→ **Dataset extract**:
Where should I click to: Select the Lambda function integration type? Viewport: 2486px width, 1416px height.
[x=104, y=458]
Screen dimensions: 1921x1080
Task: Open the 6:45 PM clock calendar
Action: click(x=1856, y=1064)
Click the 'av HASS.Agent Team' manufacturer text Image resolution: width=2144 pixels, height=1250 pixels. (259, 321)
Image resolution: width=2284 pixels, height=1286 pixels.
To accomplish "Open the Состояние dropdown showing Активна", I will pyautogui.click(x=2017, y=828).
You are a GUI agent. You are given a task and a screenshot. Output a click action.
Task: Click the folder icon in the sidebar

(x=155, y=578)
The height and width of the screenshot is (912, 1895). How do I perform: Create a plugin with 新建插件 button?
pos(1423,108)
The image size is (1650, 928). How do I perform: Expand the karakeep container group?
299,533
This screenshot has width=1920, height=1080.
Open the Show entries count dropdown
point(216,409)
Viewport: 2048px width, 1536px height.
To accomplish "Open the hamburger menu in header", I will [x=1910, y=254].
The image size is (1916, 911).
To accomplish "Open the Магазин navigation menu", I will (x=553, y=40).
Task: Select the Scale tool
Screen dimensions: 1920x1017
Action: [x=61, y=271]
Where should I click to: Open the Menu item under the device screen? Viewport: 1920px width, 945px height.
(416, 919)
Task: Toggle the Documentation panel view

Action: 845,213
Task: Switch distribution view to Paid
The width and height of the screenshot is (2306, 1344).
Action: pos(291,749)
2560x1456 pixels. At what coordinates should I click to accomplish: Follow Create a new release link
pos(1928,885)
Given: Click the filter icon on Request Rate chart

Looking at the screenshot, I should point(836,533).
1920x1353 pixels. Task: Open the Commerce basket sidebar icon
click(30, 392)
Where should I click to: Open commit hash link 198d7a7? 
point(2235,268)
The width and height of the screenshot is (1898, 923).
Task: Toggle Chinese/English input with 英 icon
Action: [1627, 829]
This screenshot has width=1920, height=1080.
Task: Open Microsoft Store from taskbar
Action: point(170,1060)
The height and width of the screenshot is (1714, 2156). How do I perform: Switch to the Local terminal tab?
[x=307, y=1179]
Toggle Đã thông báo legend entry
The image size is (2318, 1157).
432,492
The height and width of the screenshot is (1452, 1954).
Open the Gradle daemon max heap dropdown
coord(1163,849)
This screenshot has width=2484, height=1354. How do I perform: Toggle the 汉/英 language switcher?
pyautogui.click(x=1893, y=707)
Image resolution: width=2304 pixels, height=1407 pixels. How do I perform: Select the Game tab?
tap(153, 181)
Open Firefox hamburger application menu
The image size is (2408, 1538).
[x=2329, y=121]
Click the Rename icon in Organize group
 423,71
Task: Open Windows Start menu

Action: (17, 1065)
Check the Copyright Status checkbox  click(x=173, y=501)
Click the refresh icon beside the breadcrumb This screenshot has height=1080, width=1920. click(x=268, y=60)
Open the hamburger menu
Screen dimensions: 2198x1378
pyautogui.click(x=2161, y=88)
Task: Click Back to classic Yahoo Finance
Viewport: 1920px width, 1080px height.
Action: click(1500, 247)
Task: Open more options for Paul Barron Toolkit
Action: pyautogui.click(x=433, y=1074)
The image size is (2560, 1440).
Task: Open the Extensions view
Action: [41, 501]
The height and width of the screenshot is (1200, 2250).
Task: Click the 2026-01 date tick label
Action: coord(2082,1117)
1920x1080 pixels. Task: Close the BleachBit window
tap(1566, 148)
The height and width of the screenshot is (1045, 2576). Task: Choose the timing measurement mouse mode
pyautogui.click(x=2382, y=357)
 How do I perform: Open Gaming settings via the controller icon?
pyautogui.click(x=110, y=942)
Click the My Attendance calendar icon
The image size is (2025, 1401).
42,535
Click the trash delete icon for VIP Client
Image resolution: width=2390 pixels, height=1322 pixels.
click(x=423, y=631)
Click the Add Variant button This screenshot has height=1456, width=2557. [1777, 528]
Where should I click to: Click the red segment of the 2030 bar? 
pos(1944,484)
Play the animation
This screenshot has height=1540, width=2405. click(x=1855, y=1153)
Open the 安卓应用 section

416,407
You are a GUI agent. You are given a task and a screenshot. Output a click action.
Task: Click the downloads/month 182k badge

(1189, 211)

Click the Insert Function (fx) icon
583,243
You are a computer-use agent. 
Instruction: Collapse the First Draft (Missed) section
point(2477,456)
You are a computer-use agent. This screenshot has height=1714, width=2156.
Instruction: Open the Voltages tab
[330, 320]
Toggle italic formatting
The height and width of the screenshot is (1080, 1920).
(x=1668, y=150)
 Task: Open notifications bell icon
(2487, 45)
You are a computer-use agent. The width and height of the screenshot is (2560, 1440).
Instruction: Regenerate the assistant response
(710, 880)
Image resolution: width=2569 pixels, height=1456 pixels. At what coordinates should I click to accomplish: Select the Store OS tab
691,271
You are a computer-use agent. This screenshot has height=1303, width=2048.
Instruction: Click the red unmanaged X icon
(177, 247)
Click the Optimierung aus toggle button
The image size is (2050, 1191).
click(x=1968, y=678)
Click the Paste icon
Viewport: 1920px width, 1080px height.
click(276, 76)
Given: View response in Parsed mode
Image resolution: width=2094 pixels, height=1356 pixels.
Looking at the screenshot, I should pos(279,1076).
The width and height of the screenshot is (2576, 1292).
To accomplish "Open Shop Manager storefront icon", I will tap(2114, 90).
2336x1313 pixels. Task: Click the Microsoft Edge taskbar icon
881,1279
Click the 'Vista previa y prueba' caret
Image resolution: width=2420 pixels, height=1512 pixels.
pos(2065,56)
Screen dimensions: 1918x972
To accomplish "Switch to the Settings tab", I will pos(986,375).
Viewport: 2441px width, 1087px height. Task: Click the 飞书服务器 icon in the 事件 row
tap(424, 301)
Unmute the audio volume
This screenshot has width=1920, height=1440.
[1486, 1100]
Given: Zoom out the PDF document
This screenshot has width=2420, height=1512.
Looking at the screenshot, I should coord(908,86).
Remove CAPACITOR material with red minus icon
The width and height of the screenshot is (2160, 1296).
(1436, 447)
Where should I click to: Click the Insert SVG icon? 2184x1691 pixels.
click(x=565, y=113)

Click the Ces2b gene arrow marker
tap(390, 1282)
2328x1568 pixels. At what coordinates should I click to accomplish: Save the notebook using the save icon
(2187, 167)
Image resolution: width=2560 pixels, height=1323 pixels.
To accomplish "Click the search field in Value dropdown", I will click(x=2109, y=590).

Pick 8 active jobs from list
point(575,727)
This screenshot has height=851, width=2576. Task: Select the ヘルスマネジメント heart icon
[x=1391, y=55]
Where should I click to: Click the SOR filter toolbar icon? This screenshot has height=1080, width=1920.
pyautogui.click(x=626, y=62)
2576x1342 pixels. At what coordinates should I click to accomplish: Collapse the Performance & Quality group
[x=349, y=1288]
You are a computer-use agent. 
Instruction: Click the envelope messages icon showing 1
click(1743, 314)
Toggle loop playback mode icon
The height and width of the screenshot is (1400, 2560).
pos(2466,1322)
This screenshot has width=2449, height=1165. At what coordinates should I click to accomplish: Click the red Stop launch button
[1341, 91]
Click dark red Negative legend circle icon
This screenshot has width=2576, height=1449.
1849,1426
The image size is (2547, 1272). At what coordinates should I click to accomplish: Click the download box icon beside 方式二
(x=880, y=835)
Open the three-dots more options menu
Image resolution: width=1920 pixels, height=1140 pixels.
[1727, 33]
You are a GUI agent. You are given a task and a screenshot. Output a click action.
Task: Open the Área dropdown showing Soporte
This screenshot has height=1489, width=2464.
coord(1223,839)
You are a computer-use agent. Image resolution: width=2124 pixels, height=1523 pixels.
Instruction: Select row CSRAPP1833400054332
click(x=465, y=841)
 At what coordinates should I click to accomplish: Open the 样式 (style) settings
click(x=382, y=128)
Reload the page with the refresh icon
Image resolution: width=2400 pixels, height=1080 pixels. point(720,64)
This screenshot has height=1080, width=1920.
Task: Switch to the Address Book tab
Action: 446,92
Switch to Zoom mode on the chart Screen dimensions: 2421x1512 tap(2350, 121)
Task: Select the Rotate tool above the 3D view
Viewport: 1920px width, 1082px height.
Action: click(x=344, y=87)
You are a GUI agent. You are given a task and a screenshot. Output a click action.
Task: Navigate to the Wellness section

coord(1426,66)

→ **Brief**:
Set down only the lines above that fall between the line holding "1920x1353 pixels. Task: Open" and the line holding "Open Firefox hamburger application menu", inclusive, keeping each exact.

→ **Finished task**:
1920x1353 pixels. Task: Open the Commerce basket sidebar icon
click(30, 392)
Where should I click to: Open commit hash link 198d7a7? 
point(2235,268)
The width and height of the screenshot is (1898, 923).
Task: Toggle Chinese/English input with 英 icon
Action: [1627, 829]
This screenshot has width=1920, height=1080.
Task: Open Microsoft Store from taskbar
Action: point(170,1060)
The height and width of the screenshot is (1714, 2156). How do I perform: Switch to the Local terminal tab?
[x=307, y=1179]
Toggle Đã thông báo legend entry
The image size is (2318, 1157).
432,492
The height and width of the screenshot is (1452, 1954).
Open the Gradle daemon max heap dropdown
coord(1163,849)
This screenshot has width=2484, height=1354. How do I perform: Toggle the 汉/英 language switcher?
pyautogui.click(x=1893, y=707)
Image resolution: width=2304 pixels, height=1407 pixels. How do I perform: Select the Game tab?
tap(153, 181)
Open Firefox hamburger application menu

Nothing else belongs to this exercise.